Exercise: Your reply should hold every record exactly as given, with no pictures in it.
▼▼▼
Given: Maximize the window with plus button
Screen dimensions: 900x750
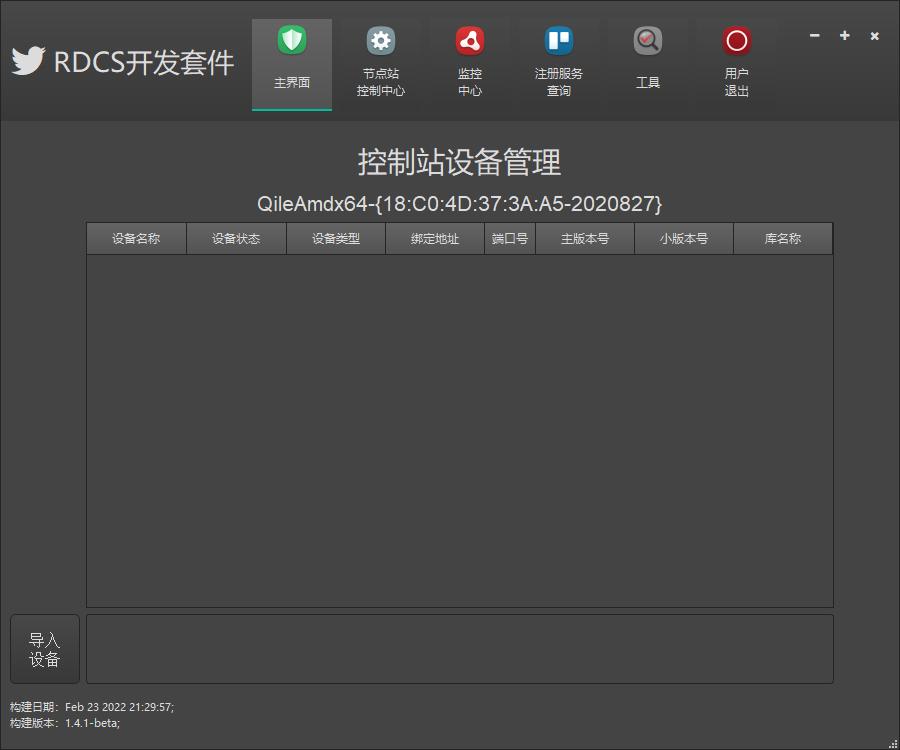Looking at the screenshot, I should click(845, 36).
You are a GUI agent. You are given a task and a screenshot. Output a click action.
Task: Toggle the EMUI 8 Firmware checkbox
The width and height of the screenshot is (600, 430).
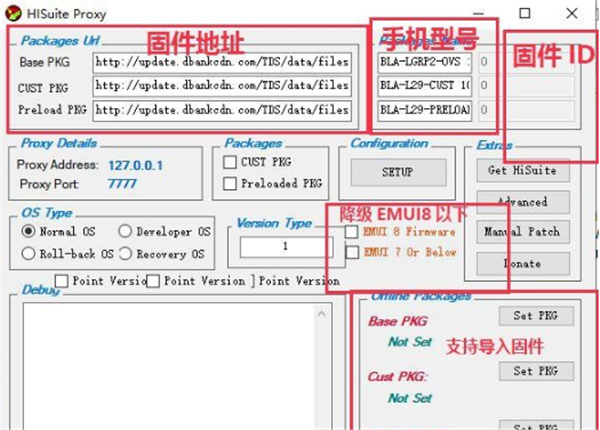[351, 232]
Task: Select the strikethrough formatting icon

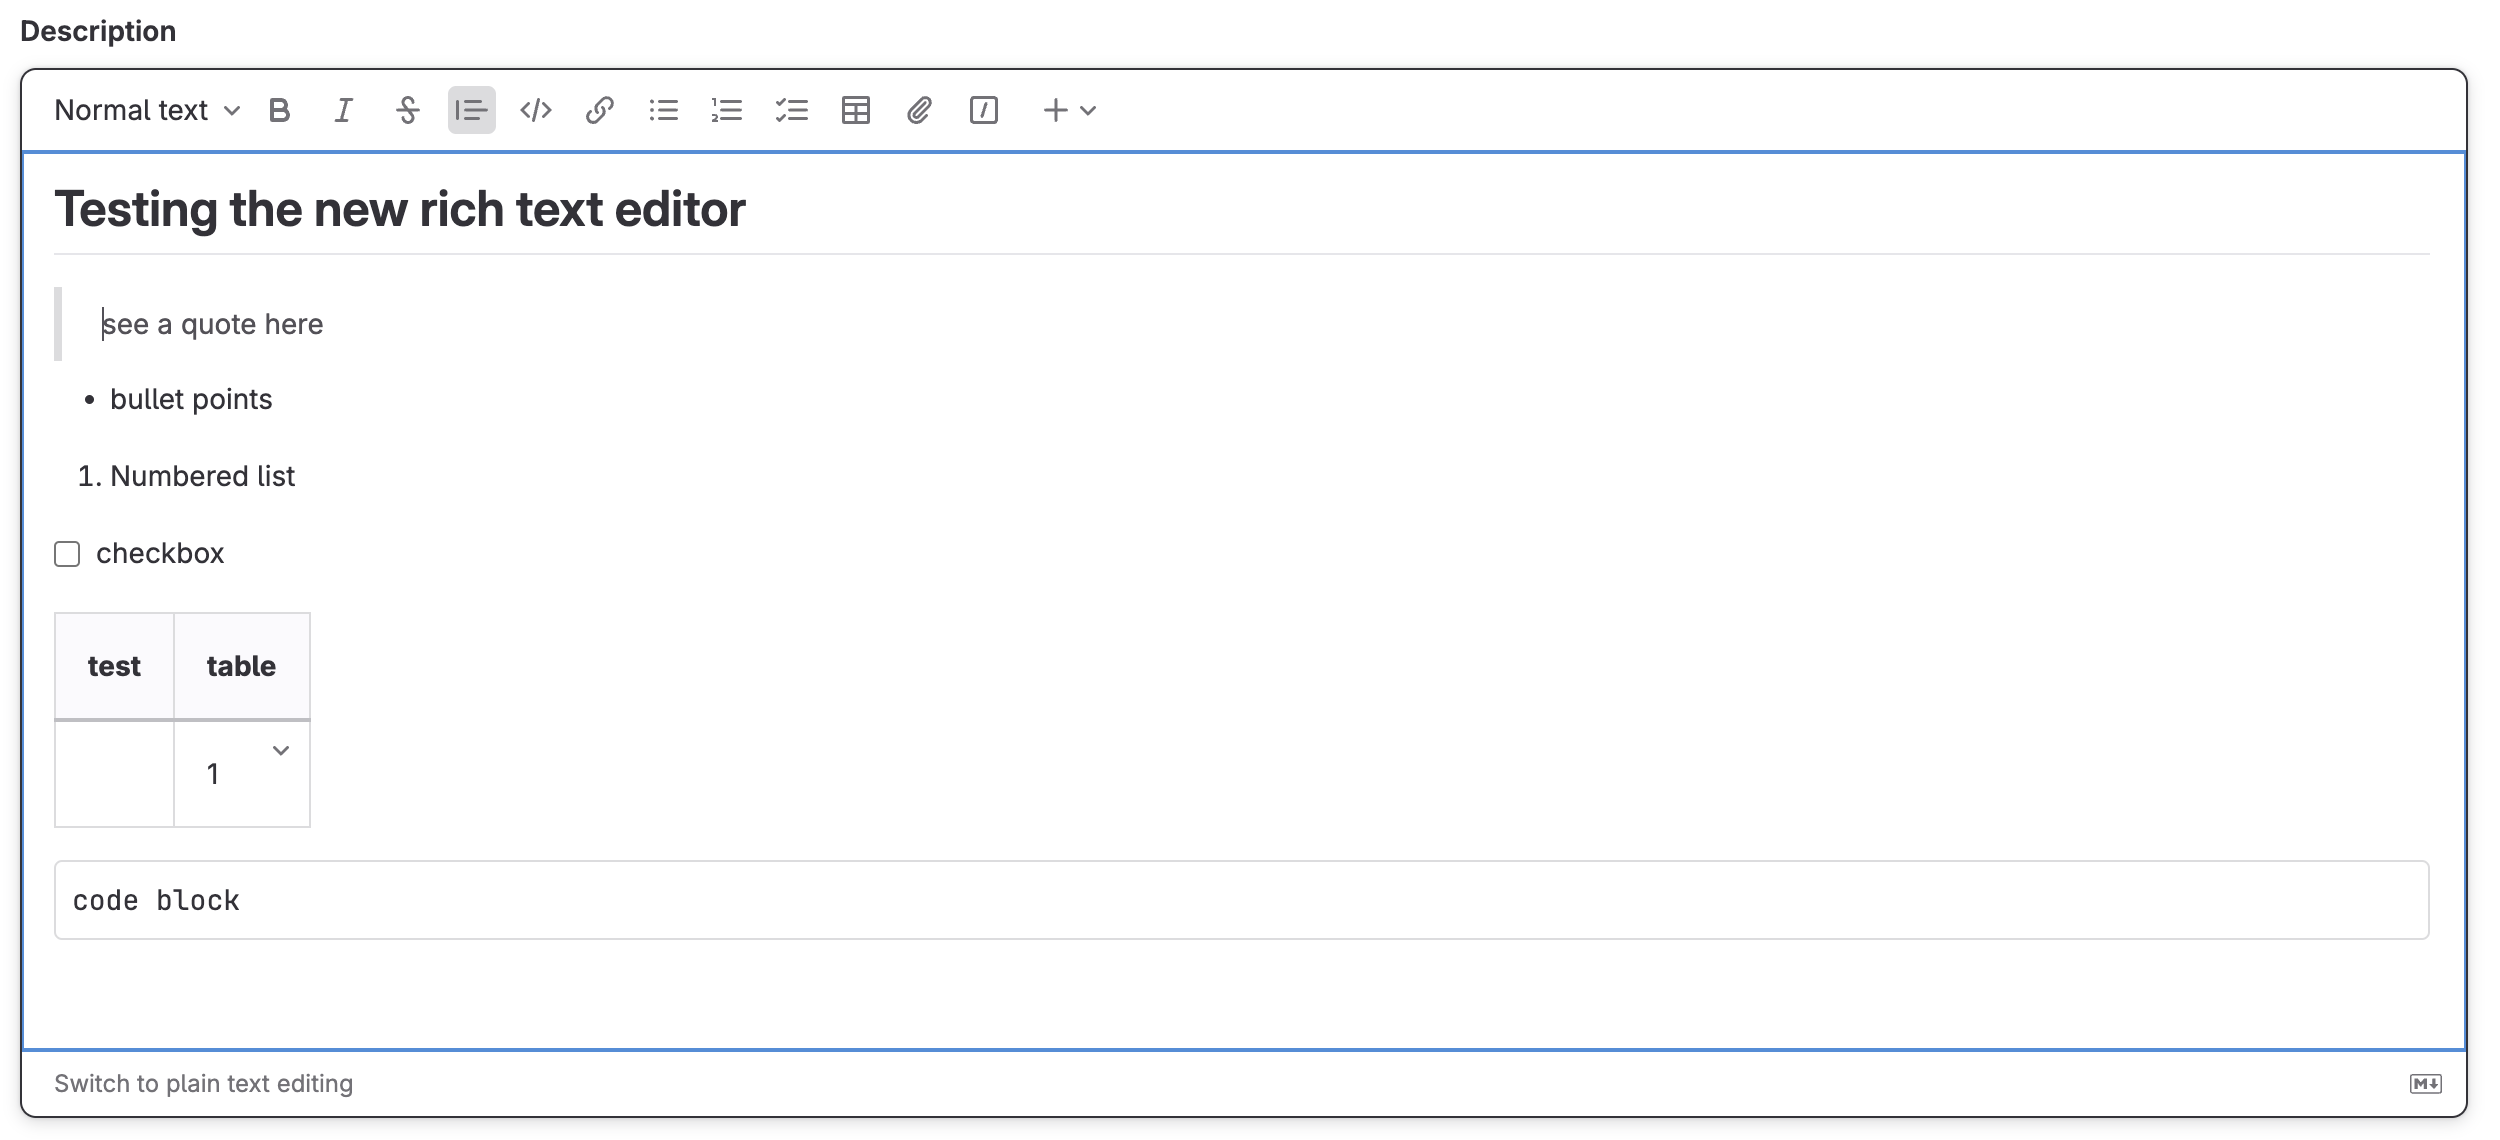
▲▲▲
Problem solution:
Given: Maximize the window with plus button
Screen dimensions: 900x750
Looking at the screenshot, I should click(845, 36).
You are a GUI agent. You are given a task and a screenshot. Output a click action.
Task: Toggle the EMUI 8 Firmware checkbox
The width and height of the screenshot is (600, 430).
[351, 232]
Task: Select the strikethrough formatting icon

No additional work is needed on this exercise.